TEMPO.CO, Yogyakarta - Kejaksaan Tinggi Daerah Istimewa Yogyakarta memberi izin sekitar 370 pelajar menikah secara dini pada 2015. Data itu bersumber dari Pengadilan Agama di empat kabupaten dan satu kota di Yogyakarta. Dispensasi diberikan lantaran perempuan pelajar yang masih di bawah umur--di bawah 16 tahun--telah mengalami kehamilan tidak diinginkan (KTD).
“Hampir pasti itu KTD. Karena jarang dispensasi menikah diminta kalau tidak hamil lebih dulu,” ujar Ketua Perkumpulan Keluarga Berencana Indonesia (PKBI) Yogyakarta Urip Bahagia, Rabu, 20 Januari 2016.
Namun dispensasi itu belum menyelesaikan masalah pelajar yang menikah dini. Urip mengatakan pernikahan dini dan kehamilan dini itu seperti buah simalakama. Satu sisi, anak berhak untuk sekolah kembali. Di sisi lain, anak pun secara psikologis malu terhadap temannya di sekolah sehingga merasa tertekan.
Bahkan muncul opini, pelajar hamil dan menikah dini yang tetap sekolah akan memberi contoh anak-anak lain melakukan hal yang sama. “Itu masih jadi masalah yang belum ada solusinya. Kalau kami mengadvokasi anak untuk tetap sekolah,” kata Urip.

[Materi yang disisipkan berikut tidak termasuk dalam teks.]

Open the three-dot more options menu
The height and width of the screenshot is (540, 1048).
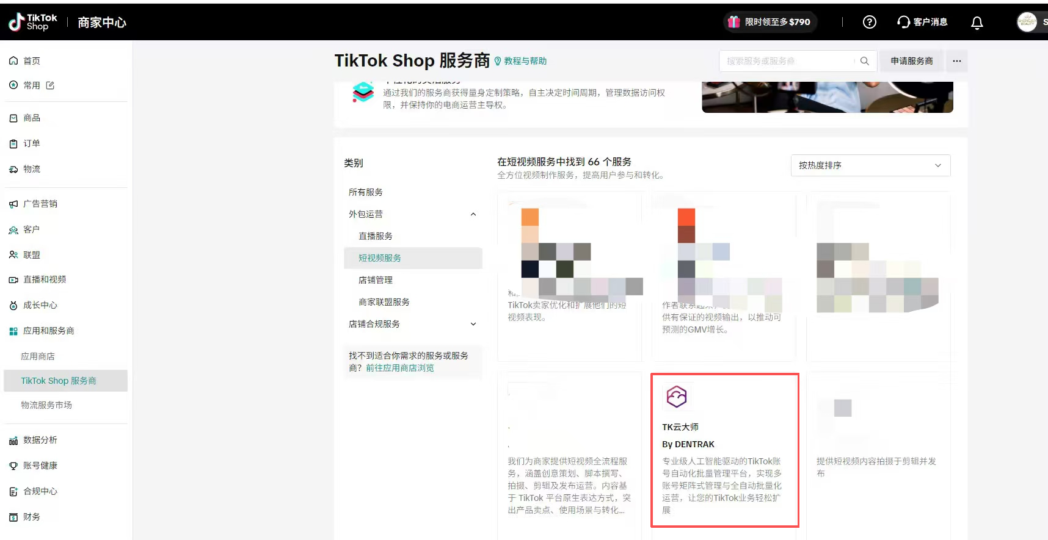[956, 61]
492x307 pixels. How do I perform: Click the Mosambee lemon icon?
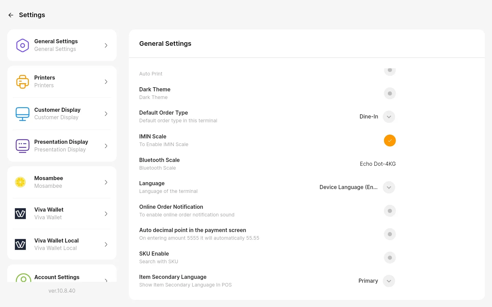21,182
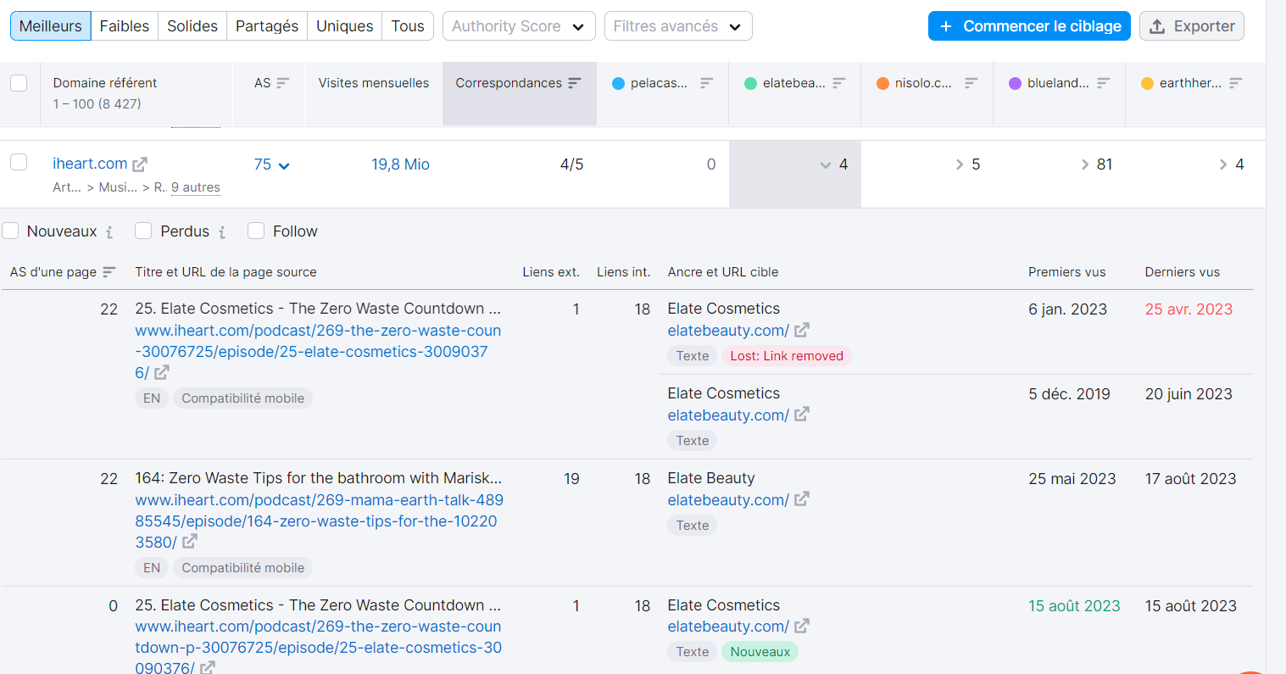Image resolution: width=1286 pixels, height=674 pixels.
Task: Click the sort icon on the nisolo column
Action: tap(971, 82)
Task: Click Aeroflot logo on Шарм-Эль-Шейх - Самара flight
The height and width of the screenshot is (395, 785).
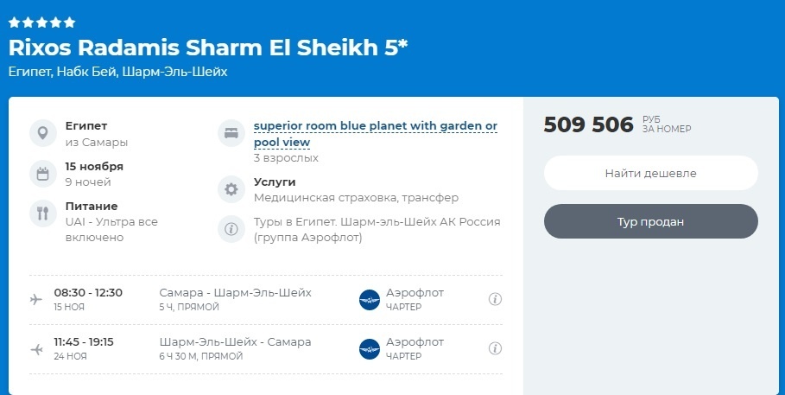Action: pyautogui.click(x=370, y=349)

Persoalan pelajar hamil, menurut Urip, muncul karena minimnya pengetahuan dan pemahaman anak serta orang tuanya mengenai kesehatan reproduksi. “Orang tua saja bingung kenapa anak perempuannya yang masih umur sembilan tahun keluar darah. Padahal itu menstruasi,” kata Urip.
Sedangkan sekolah di Yogyakarta yang telah mempunyai kurikulum tentang kesehatan reproduksi, baru ada di Kulon Progo melalui muatan lokal. Saat ini, PKBI tengah gencar berdialog dengan para stakeholder di Bantul, Gunungkidul, dan Sleman. Bahkan mereka tengah menyempurnakan modul yang diperuntukkan bagi siswa mulai dari pendidikan usia dini hingga SMA. “Butuh pencermatan. Karena tiap anak yang berbeda usia mempunyai tahapan pendidikan reproduksi yang berbeda,” kata Urip.